Kampala
"I gave up on understanding the traffic logic around day two. After that Kampala started to feel like itself."
Kampala doesn’t have a grid. It has seven hills with roads laid along their curves and contours, so navigation operates on landmarks and orientation rather than numbered streets. Ask a boda-boda driver for an address and he’ll pause, think about which hill you mean, and then name a nearby mosque or supermarket as a cross-reference. This is not a flaw. It is the city’s spatial grammar, and once you’ve absorbed it the place becomes navigable in a way that doesn’t feel like a puzzle but like a conversation.
Eating Your Way Through the City
The rolex — egg and vegetables fried together and rolled in a chapati — is the city’s essential street food, available from vendors at almost every taxi park and major intersection for less than a dollar. The word is a corruption of “rolled eggs” said fast, and Ugandans are justifiably proud of it. Owino Market, the vast secondhand clothing market near the old taxi park, has food stalls along its edges where women sell groundnut stew over rice from enormous communal pots and the steam smells of palm oil and dried fish.

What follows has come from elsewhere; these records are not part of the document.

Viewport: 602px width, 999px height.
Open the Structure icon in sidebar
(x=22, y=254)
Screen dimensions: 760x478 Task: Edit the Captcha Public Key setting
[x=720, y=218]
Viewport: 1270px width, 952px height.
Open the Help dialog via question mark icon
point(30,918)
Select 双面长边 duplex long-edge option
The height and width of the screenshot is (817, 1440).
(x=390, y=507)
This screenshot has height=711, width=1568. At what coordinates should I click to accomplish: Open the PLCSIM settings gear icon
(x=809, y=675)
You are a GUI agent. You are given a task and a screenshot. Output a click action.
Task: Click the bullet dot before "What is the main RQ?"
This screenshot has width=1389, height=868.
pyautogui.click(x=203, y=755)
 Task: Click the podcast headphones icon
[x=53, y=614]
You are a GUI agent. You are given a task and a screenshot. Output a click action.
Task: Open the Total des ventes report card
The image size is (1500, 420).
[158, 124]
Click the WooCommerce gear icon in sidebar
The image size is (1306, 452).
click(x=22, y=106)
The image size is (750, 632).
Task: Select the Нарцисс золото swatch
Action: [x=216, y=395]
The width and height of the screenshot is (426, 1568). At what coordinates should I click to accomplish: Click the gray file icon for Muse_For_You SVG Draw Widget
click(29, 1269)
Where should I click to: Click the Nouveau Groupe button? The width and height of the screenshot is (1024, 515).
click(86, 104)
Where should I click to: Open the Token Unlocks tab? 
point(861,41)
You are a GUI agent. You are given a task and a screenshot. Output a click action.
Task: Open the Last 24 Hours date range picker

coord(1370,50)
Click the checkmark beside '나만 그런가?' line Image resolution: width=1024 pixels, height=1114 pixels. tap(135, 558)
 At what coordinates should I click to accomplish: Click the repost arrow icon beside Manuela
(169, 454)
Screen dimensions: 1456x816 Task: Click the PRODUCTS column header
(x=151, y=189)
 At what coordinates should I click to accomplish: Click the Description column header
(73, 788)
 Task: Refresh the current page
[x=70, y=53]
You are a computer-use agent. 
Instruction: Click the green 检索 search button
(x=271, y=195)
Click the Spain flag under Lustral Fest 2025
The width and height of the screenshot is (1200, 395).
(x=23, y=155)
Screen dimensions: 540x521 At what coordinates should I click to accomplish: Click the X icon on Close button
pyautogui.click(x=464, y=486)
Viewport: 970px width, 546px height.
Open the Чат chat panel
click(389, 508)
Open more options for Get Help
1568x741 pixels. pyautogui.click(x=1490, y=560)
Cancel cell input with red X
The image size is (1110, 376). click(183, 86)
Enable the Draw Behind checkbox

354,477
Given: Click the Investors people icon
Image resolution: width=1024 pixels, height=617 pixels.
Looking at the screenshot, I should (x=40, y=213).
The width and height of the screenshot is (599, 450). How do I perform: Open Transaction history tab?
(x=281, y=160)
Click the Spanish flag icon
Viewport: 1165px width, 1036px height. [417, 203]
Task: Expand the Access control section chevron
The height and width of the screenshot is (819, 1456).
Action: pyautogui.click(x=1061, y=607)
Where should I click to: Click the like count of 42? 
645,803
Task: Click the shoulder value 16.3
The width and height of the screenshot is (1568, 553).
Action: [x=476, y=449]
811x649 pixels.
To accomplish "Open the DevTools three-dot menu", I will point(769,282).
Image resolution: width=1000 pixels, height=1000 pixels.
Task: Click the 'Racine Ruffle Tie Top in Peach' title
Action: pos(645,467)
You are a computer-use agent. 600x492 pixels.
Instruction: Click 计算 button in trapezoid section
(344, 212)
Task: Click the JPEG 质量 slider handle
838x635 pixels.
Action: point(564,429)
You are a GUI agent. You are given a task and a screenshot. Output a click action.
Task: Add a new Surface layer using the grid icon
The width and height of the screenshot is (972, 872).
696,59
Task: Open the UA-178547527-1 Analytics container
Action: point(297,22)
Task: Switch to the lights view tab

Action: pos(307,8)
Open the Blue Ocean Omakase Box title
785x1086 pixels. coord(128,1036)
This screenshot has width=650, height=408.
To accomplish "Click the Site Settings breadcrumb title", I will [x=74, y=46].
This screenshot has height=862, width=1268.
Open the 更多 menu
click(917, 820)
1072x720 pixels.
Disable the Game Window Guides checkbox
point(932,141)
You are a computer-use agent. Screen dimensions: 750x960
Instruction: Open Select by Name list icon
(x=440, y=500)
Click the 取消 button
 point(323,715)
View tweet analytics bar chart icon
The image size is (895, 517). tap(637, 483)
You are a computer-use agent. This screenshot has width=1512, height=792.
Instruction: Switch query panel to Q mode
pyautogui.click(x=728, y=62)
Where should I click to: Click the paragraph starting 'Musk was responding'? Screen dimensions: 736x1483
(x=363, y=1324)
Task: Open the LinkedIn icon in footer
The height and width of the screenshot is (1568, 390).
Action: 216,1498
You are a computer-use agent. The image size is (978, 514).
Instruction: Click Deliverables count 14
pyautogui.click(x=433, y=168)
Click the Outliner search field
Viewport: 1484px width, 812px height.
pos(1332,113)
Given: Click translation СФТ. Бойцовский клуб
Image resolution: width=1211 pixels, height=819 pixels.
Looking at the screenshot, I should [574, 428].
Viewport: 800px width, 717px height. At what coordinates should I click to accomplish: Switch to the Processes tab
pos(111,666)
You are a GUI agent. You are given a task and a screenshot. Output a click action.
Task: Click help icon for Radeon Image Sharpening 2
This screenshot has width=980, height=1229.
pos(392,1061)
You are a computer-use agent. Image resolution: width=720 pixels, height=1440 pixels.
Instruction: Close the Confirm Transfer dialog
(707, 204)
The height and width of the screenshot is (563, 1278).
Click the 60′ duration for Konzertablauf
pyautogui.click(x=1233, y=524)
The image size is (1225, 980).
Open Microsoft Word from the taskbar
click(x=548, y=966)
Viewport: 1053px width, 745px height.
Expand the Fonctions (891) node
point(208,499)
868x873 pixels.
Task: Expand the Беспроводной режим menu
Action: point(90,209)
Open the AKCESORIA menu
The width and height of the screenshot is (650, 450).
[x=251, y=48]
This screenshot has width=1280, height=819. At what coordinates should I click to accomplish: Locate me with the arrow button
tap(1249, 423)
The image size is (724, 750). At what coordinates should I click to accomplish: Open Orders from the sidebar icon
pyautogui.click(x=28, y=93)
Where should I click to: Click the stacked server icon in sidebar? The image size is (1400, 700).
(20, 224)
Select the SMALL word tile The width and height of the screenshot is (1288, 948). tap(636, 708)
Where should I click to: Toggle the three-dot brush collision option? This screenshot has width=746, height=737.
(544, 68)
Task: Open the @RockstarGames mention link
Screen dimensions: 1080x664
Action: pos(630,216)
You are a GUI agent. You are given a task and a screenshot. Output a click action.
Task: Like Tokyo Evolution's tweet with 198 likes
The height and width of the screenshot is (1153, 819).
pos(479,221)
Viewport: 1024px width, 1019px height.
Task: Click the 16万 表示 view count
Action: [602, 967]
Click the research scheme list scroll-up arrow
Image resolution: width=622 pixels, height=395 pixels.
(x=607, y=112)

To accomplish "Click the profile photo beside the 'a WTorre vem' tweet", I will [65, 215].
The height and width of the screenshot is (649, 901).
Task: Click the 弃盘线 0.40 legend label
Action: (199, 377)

The restaurant scene in the Kamwokya and Kabalagala neighborhoods has expanded considerably and now includes credible Indian, Lebanese, and Ethiopian food alongside excellent Ugandan cuisine. Steakhouses serving locally raised beef compete for the same clientele as rooftop bars with wifi and strong coffee. The city has money and people who know what to do with it.
The Kasubi Tombs
The Kasubi Tombs are the burial place of the Baganda kingdom’s kabakas (kings) and are a UNESCO World Heritage Site that was partially destroyed by fire in 2010. The reconstruction is ongoing and the site remains active — the tombs are not a museum but a functioning royal shrine. Clan elders maintain it; traditional rituals still happen there. The main structure, a massive thatched building, represents the most architecturally significant example of Ganda architecture remaining.
Entering requires modest dress and permission from the gate attendants. A guide is genuinely necessary and explains the layers of meaning — the symbolic arrangement of the interior, the roles of the different clan members, the way the space is organized around a theology that is both complex and practical.
Wandegeya and the University Area
The area around Makerere University has the energy of a university neighborhood anywhere — cheap food, booksellers, debate, the density of young people making plans. The Makerere campus itself is worth an hour: colonial-era brick buildings on a hill with views over the city, and a small art gallery that shows emerging Ugandan artists.
The National Museum on Kira Road is modest in scale but serious in content, with a collection of Ugandan ethnography and natural history that gives context to the rest of the country. The traditional musical instrument display is especially good.
Nightlife and the Pace of the City
Kampala stays up. The bar scene in Kololo and Kabalagala runs past midnight on weekdays and considerably later on weekends, mixing Ugandan afrobeat and dancehall with international music in roughly equal proportion. Ndere Centre puts on traditional dance performances several nights a week that range from acrobatic to meditative and are completely genuine rather than performed-for-tourists.
The boda-boda (motorcycle taxi) is the city’s circulatory system — faster than any car in traffic, marginally terrifying, and entirely unavoidable if you’re moving between neighborhoods. Helmet provision is legally required, quality varies.
When to go: Kampala functions year-round without seasonal constraints. The heavy rain periods — April to May and October to November — make the city’s unpaved roads difficult but don’t shut anything down. The city is most alive Thursday through Sunday nights. Coming from or going to game parks, a day or two in the city provides useful calibration in both directions.